→ **What to produce**
Produce a verbatim transcription of the entries, with all pictures omitted.

→ **Data entries**
----

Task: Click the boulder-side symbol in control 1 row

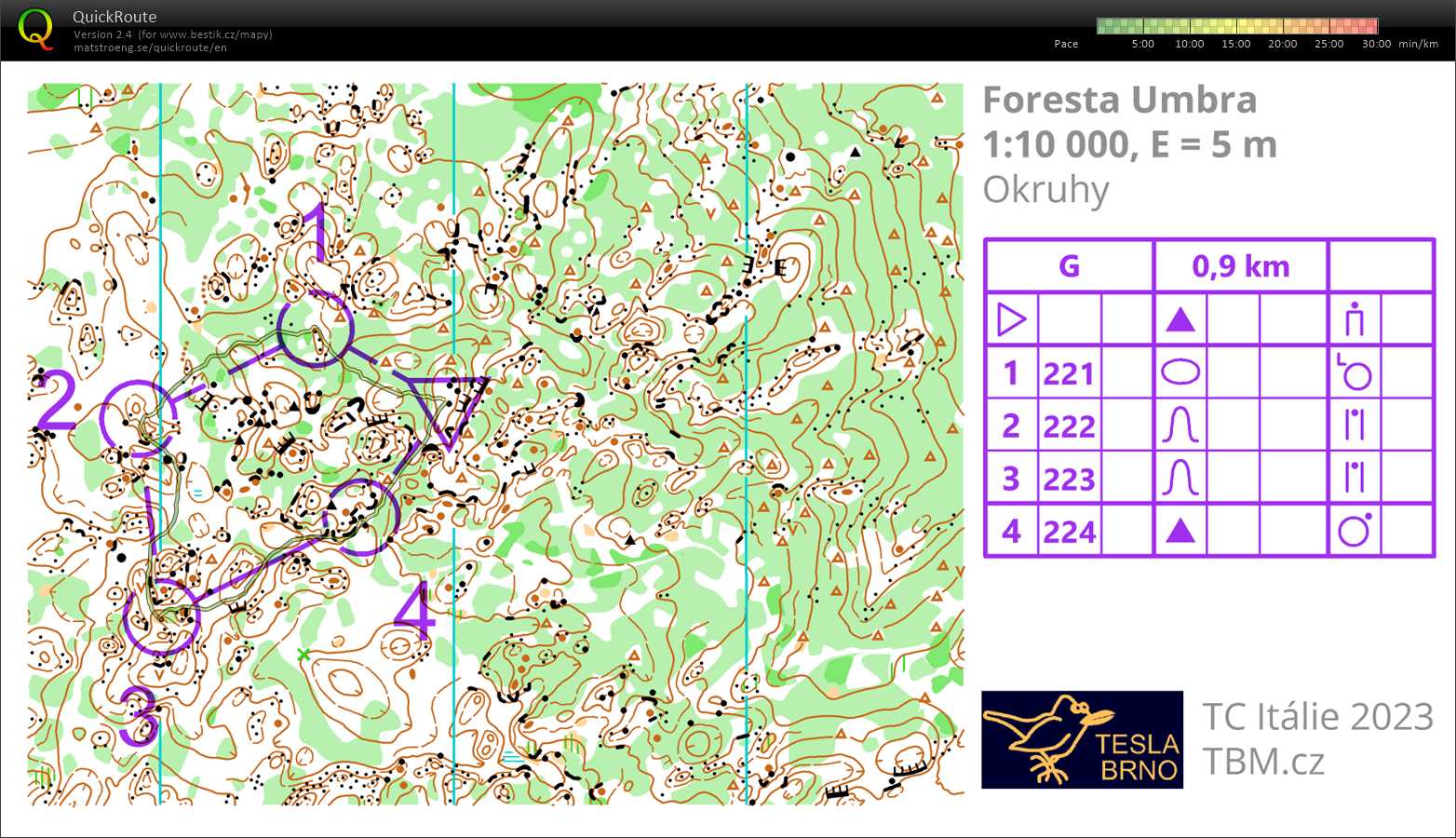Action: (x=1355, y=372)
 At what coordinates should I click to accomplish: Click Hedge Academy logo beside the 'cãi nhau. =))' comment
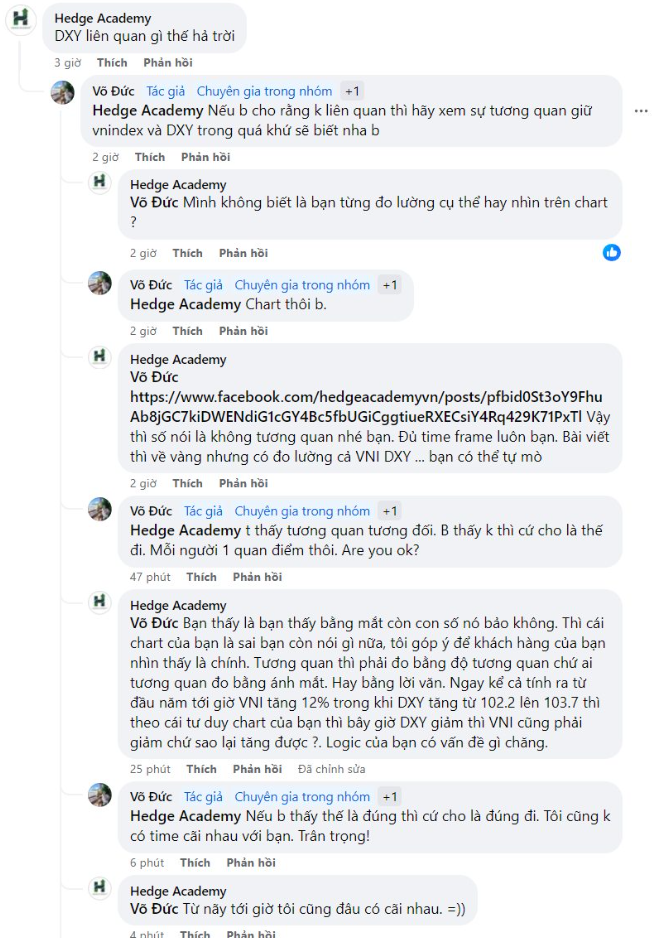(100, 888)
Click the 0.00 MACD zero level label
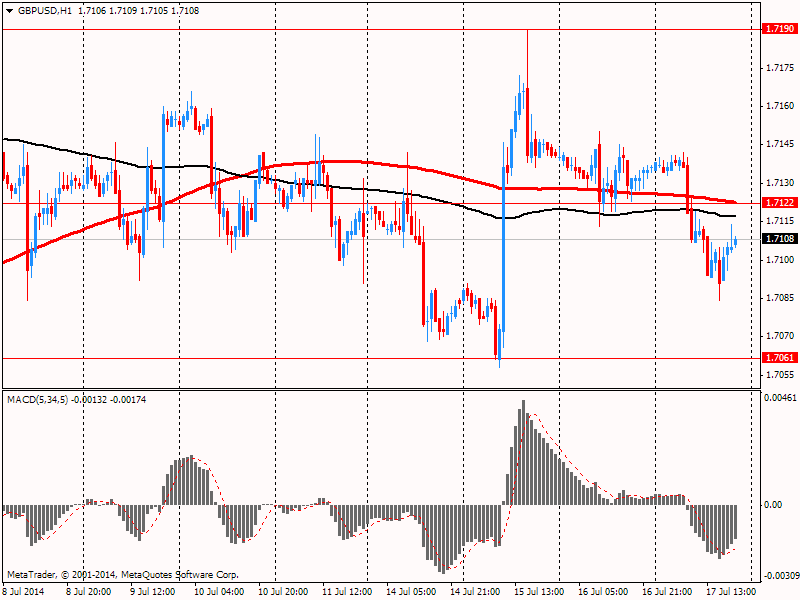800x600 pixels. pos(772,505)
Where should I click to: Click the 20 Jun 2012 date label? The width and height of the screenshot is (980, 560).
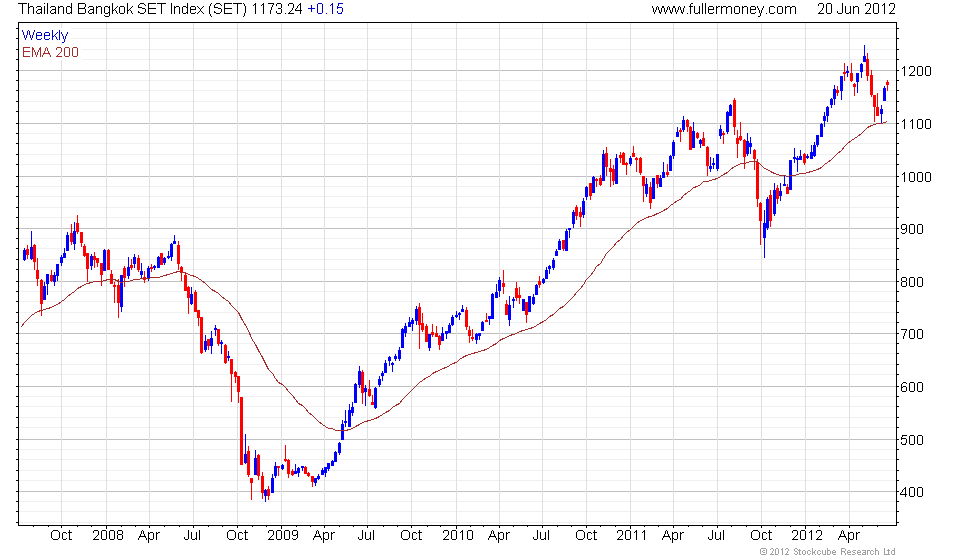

----

→ **Task output**
Task: Click the boulder-side symbol in control 1 row

Action: (x=1355, y=372)
 At what coordinates should I click to accomplish: Click Hedge Academy logo beside the 'cãi nhau. =))' comment
(100, 888)
Click the 0.00 MACD zero level label
800x600 pixels. pos(772,505)
Where should I click to: Click the 20 Jun 2012 date label? The width and height of the screenshot is (980, 560).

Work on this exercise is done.